Король лжи (Харт) - страница 78

– Идем домой, – произнес он, и мы поняли: больше нечего было говорить.

В доме горел свет, и мы сидели в гостиной, пока Эзра наливал напитки. Джин отказалась прикасаться к ним, но мои исчезали как по волшебству, а Эзра наливал снова и снова. Пальцы рук Джин сжимались и разжимались, борясь на ее коленях, и я увидел на ладонях сестры яркие полумесяцы следов от ногтей. Она раскачивалась, раненая, напряженная, и время от времени я слышал ее поминальный плач. Я дотронулся до нее, но она отпрянула в сторону. Я хотел сказать ей, что не был Эзрой, не был тем, что она думает.

Никто не говорил, и минуты тянулись бесконечно, слышались только стук льда о стекло стакана и тяжелая поступь прохаживающегося Эзры. Когда зазвонил телефон, мы все подскочили. Взял трубку Эзра; он послушал, затем повесил трубку и посмотрел на нас, своих детей. Тогда он ушел из дому без единого слова. Мы были ошеломлены, подавлены, и Джин ушла сразу за ним с таким выражением лица, которое я запомнил навсегда. В дверях она обернулась, и ее слова бритвой провались по моей душе:

– Я знаю, что он убил ее. И будь ты проклят за то, что защищаешь его.
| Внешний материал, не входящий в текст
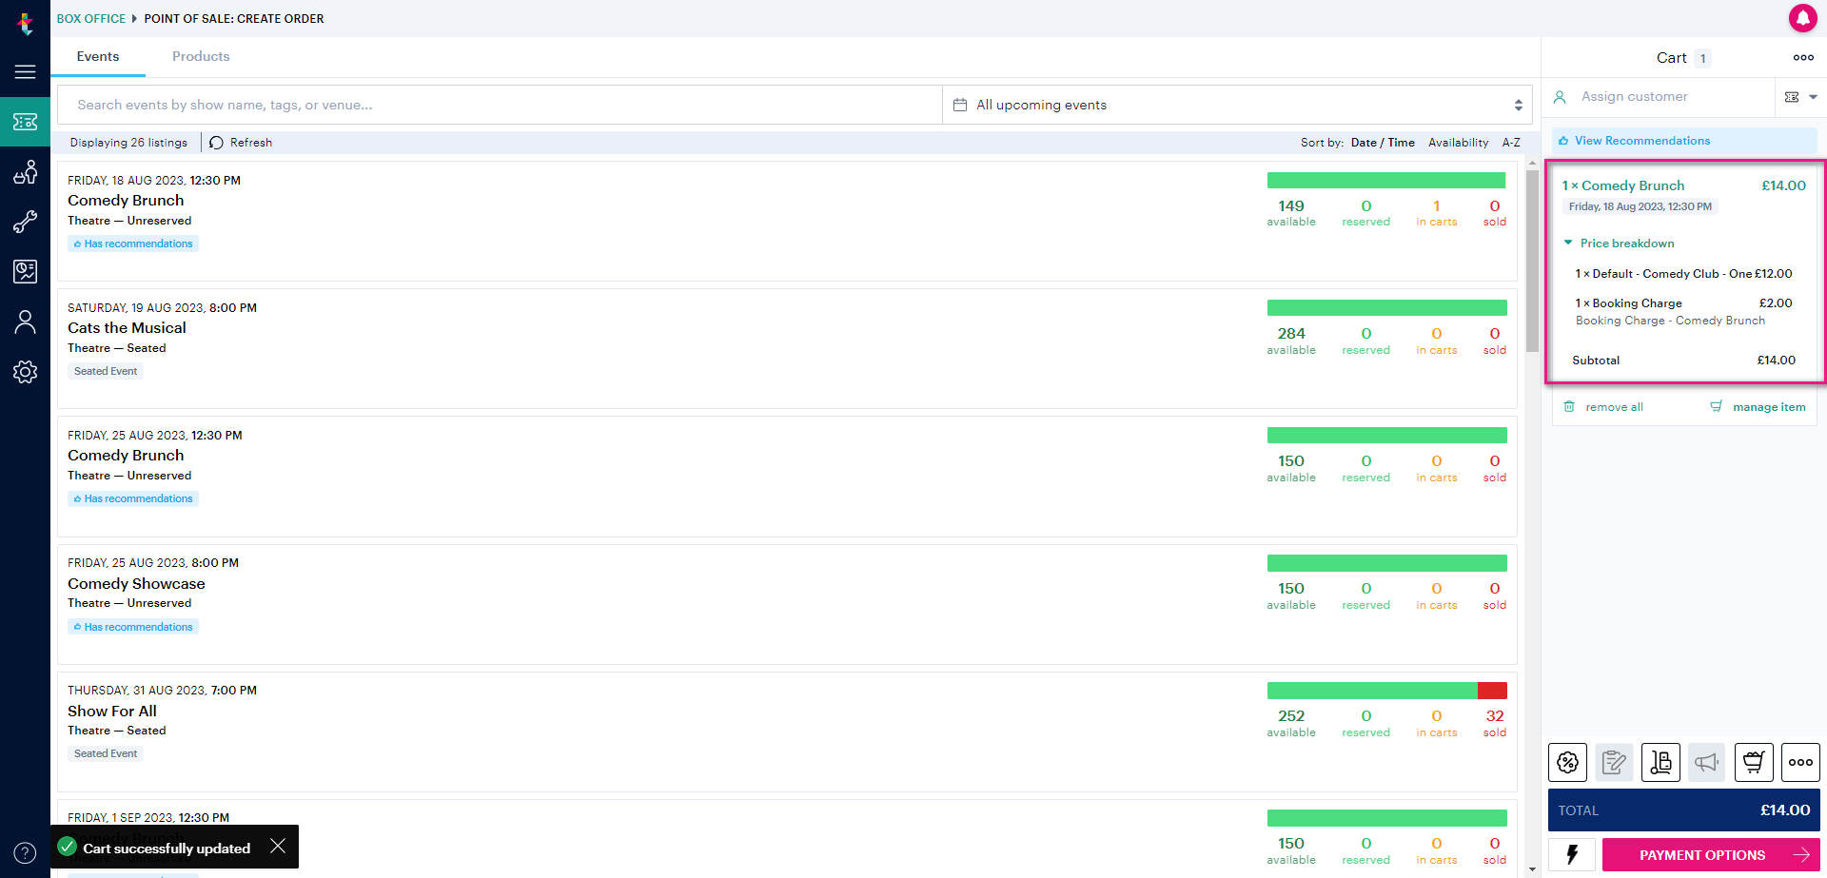This screenshot has width=1827, height=878.
Task: Click the notification bell icon
Action: 1802,18
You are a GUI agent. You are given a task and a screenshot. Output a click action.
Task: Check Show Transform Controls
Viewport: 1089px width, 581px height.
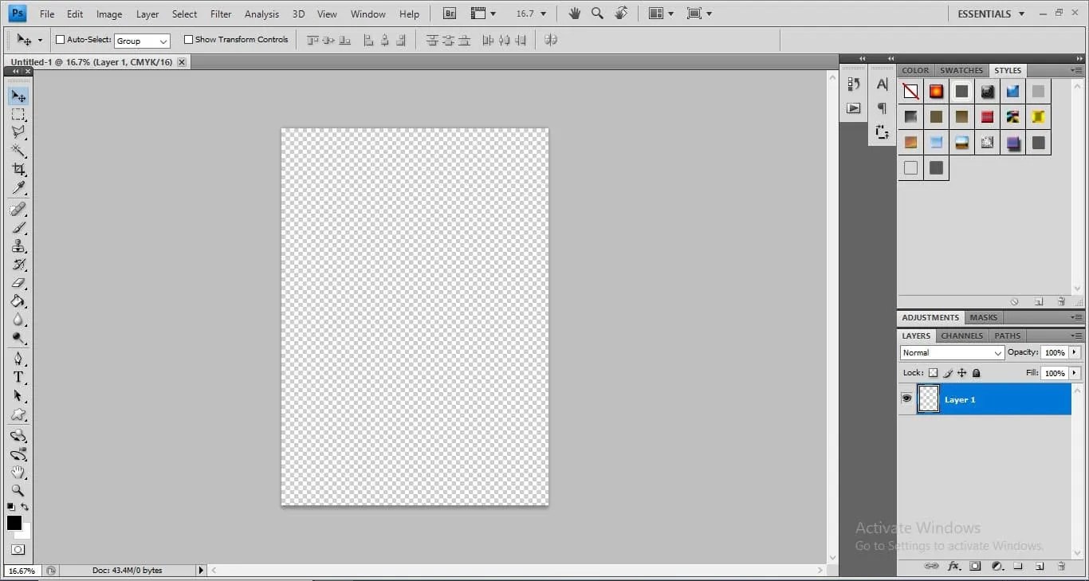[x=189, y=39]
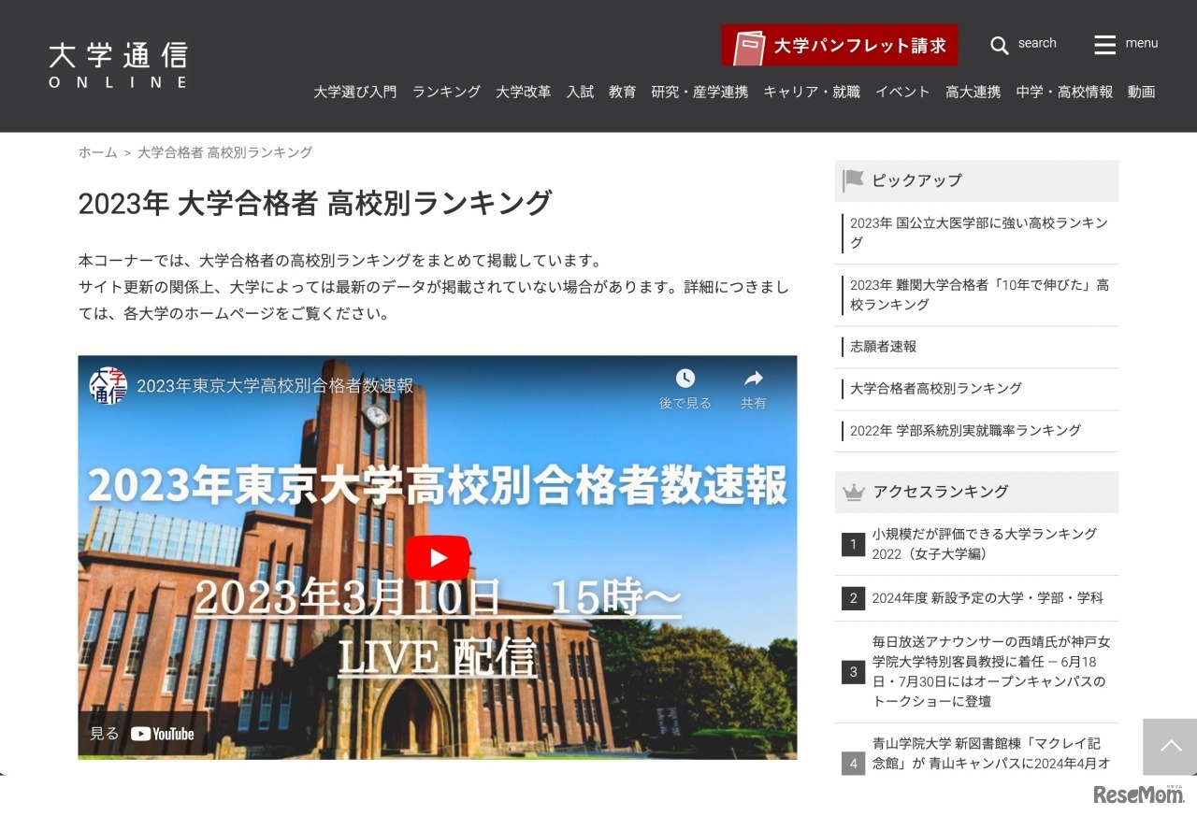Screen dimensions: 1197x816
Task: Open the ランキング menu item
Action: click(445, 92)
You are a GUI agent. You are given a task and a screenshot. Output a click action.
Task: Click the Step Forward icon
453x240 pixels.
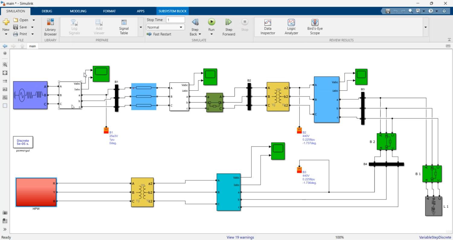click(x=229, y=22)
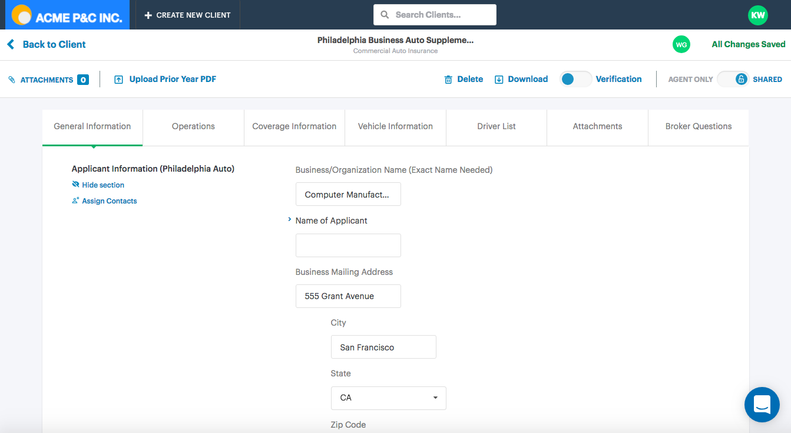Click the KW user avatar
Viewport: 791px width, 433px height.
tap(757, 15)
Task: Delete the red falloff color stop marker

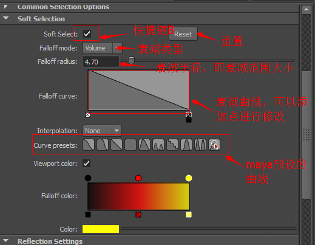Action: tap(138, 215)
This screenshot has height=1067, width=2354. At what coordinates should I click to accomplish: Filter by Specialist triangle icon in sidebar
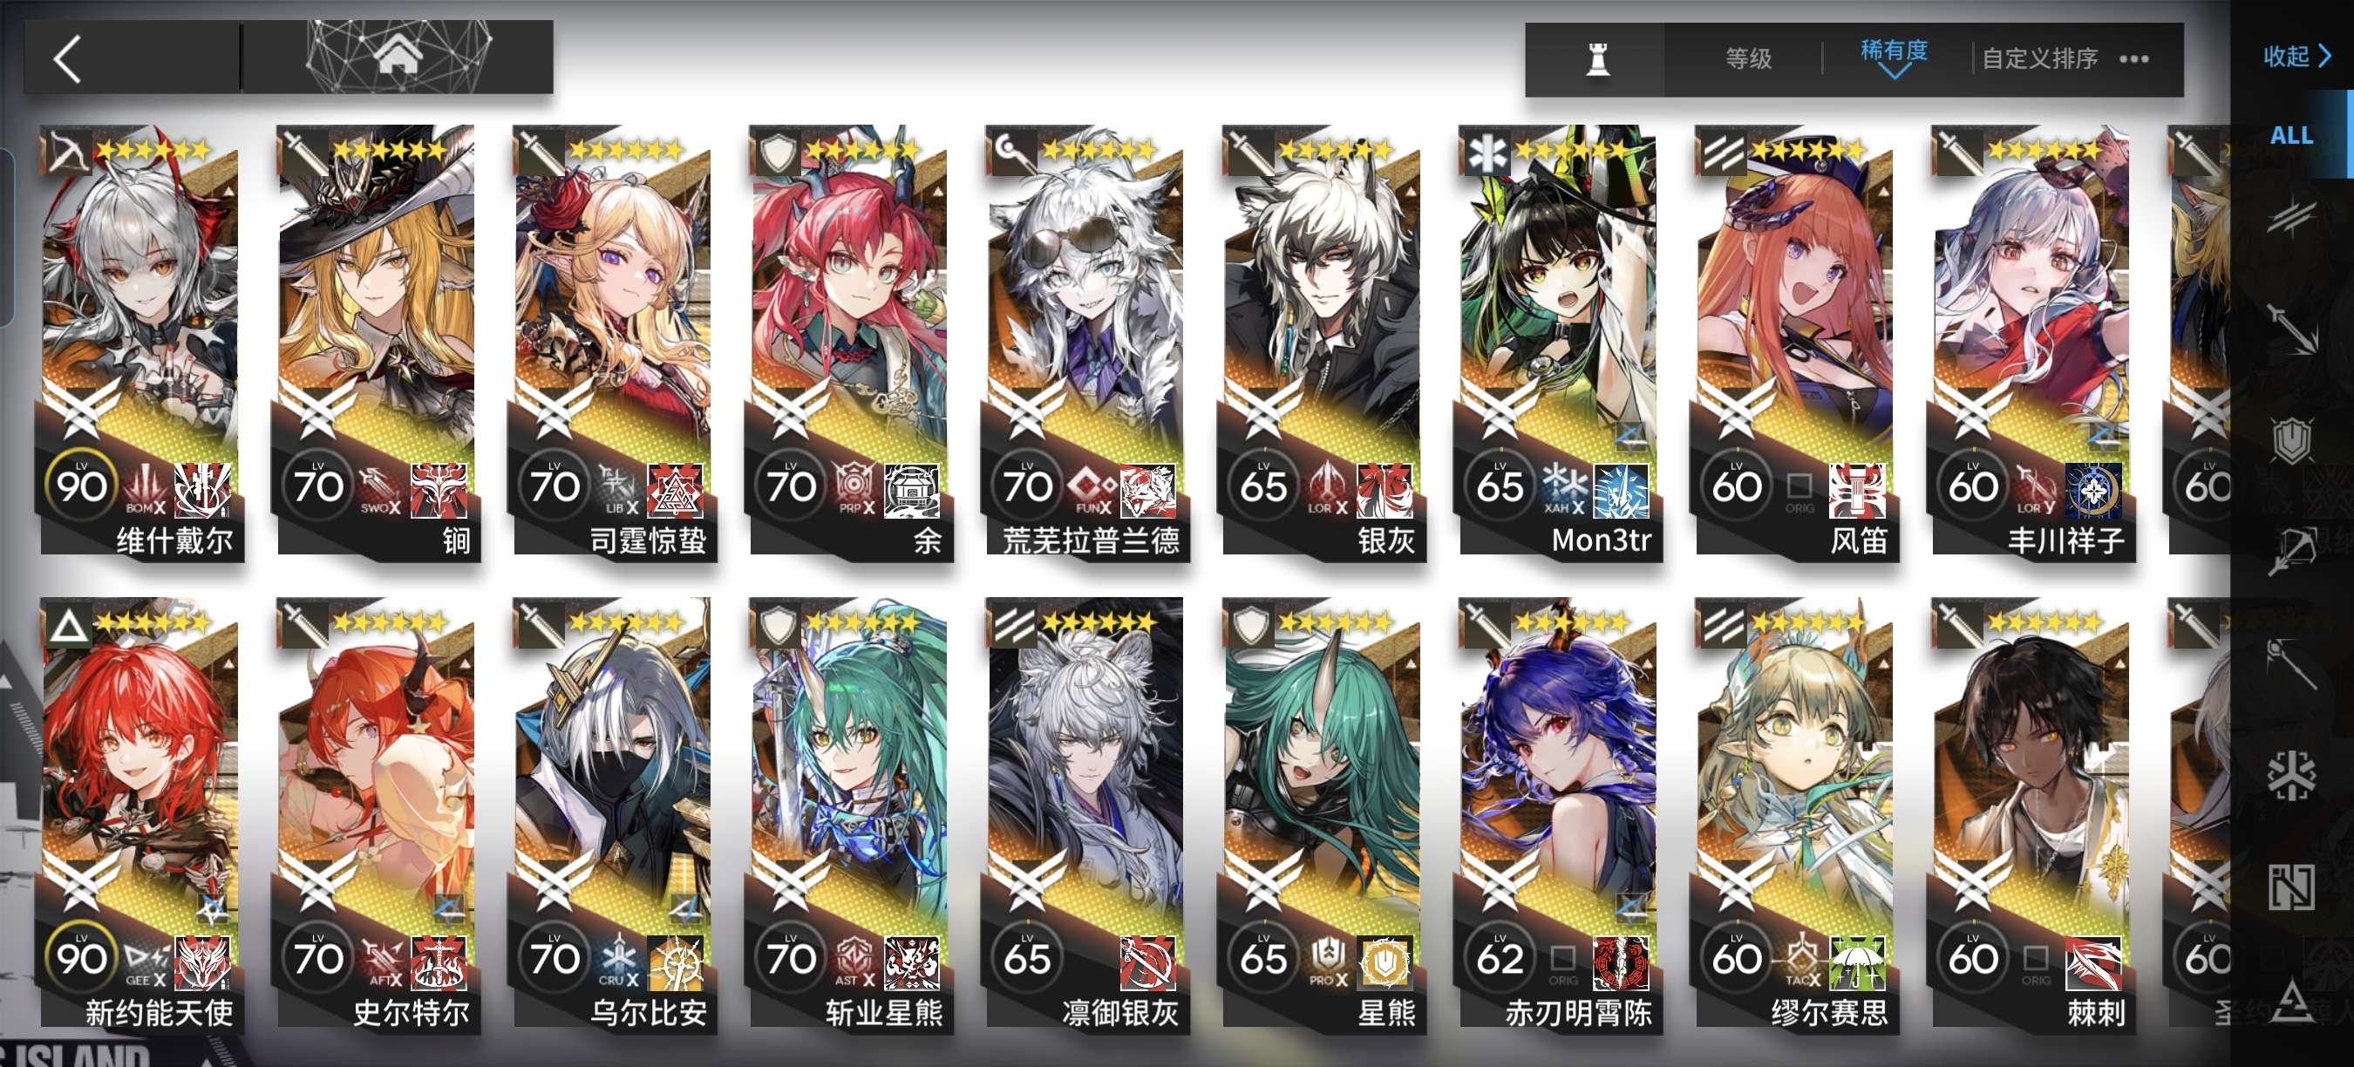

Это был последний раз, когда я видел Эзру живым. В течение десяти долгих минут я оставался в этом доме ужасов, в доме сломанных кукол; потом я тоже уехал. Я отправился к Джин, но ее автомобиля не было на месте и на стуки в дверь никто не отвечал. Дверь была заперта. Я подождал в течение часа, но она не возвращалась. Я отправился домой и, сдерживая голос, насколько это было возможно, сообщил жене о событиях той ночи. Потом я еще выпил. В конце концов я уложил Барбару в кровать, а затем тайком ушел. Остальную часть ночи я провел на ферме Оголен, рыдая на плече Ванессы подобно проклятому Богом ребенку. На рассвете я прополз обратно в кровать, повернулся спиной к жене и стал наблюдать за тем, как сквозь штору постепенно проникает солнечный свет. Я все еще продолжал сохранять спокойствие и придерживался правды Эзры, считая, что это стоило того. Однако время может оказаться кровожадной сукой.


Ощутив боль, я посмотрел вниз на свои руки, так сильно сжимающие край раковины в кухне, что они стали обескровленными. Я расслабил их, и руки стали гореть, но боль уже была не такой сильной. Я стал заталкивать обратно в прошлое образы той ночи, где теперь и собирался их держать. Я был дома, Боун – на заднем дворе, а Эзра мертв. Снаружи послышался шум мотора, и я подошел к окну в прачечной. По подъездной дороге медленно двигался автомобиль, который я узнал, и в этот момент я подумал о судьбе и ее неотвратимости.